Recent research from a team of Apple researchers has assessed the limitations of Vision-Language Models (VLMs). VLMs, including OpenAI’s GPT4-V, have seen substantial improvements recently, showing impressive performance across various vision-language tasks. However, the researchers found a significant difference between the high performance of Large Language Models (LLMs) in text-based tasks and VLMs’ capability in visual reasoning.
The researchers used Raven’s Progressive Matrices (RPMs) to evaluate VLMs, as RPMs demand advanced, multi-hop relational and deductive reasoning based solely on visual cues. The team introduced three analytical categories: perception, inference, and hypothesis testing. According to their findings, perception is the main bottleneck for current VLMs. Even though various strategies effectively enhance LLMs capabilities, they did not transfer well to visual reasoning problems. Furthermore, the team identified unique issues with VLM operations, including overconfidence, sensitivity to prompt design, and the models’ inability to use in-context examples effectively.
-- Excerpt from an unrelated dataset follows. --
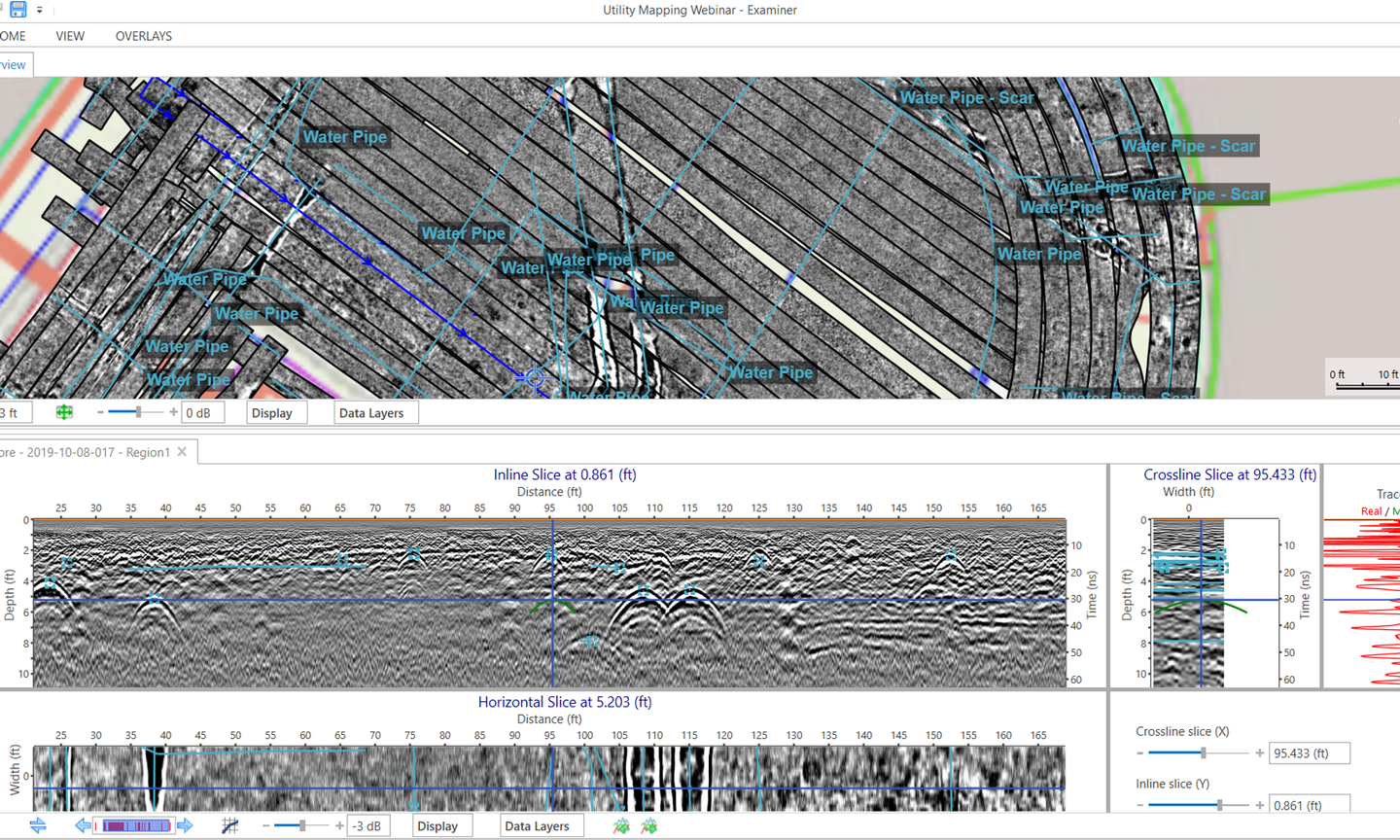Screen dimensions: 1400x840
Task: Toggle the Data Layers panel for the map view
Action: pos(375,412)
To corroborate their findings, the researchers conducted extensive evaluations using three different datasets: Mensa IQ exam, IntelligenceTest, and RAVEN. Their approach also investigated common inference-time techniques found in LLMs such as self-consistency and in-context learning. Additionally, they explored the impact of prompts on model performance through manipulation, suggesting structured prompts as a possible improvement tactic.
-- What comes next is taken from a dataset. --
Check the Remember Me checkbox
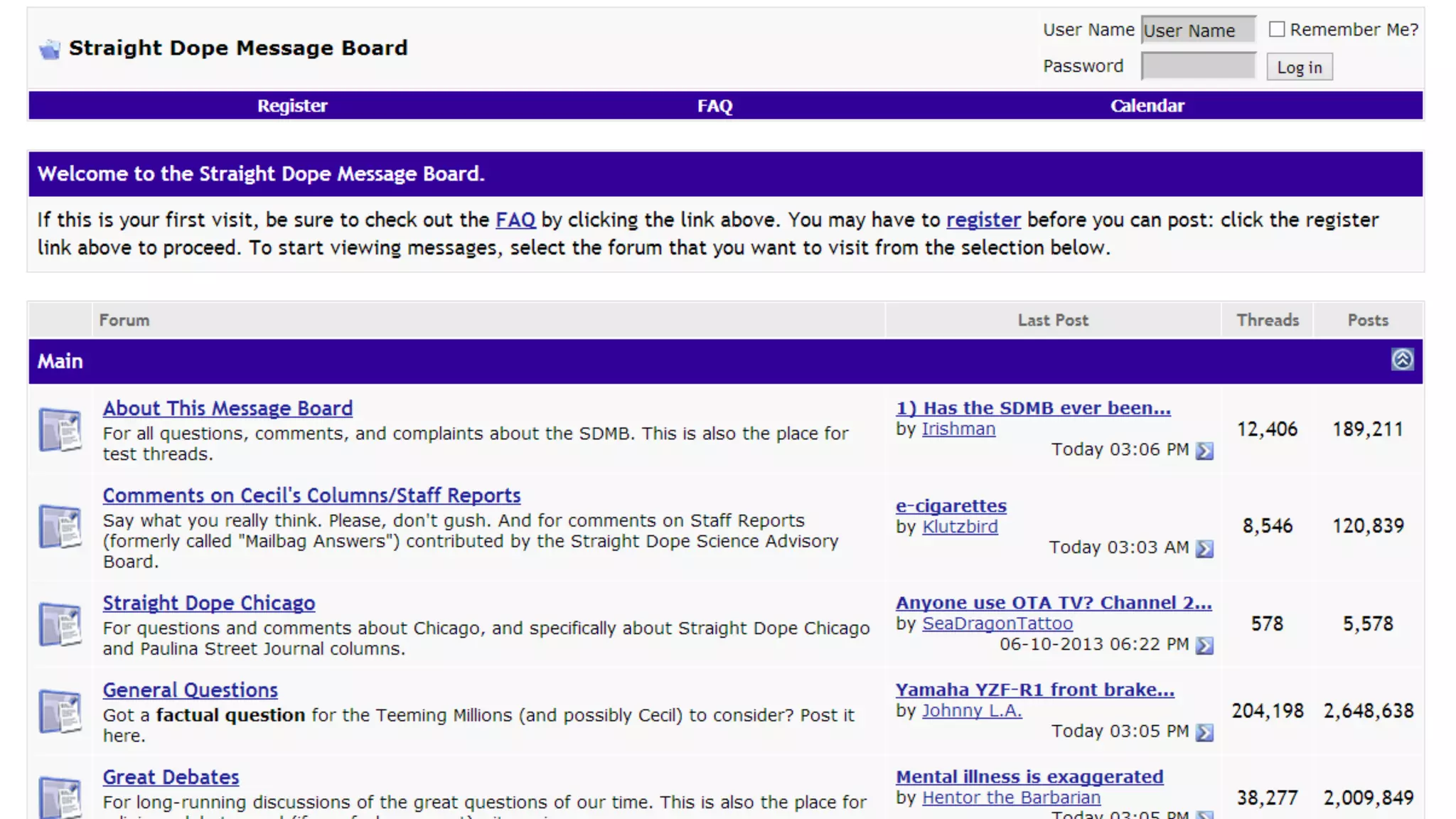This screenshot has width=1456, height=819. point(1277,29)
In conclusion, while VLMs have demonstrated significant advancements in recent years, the research reveals a gap in these models’ ability to handle complicated visual reasoning tasks. Accordingly, these findings highlight opportunities for further enhancements in VLMs.
The Apple team’s research highlights a path for future developments in the field of machine learning and AI. By identifying current limitations in VLMs, they have laid the groundwork for improving these models’ performance in complex visual tasks.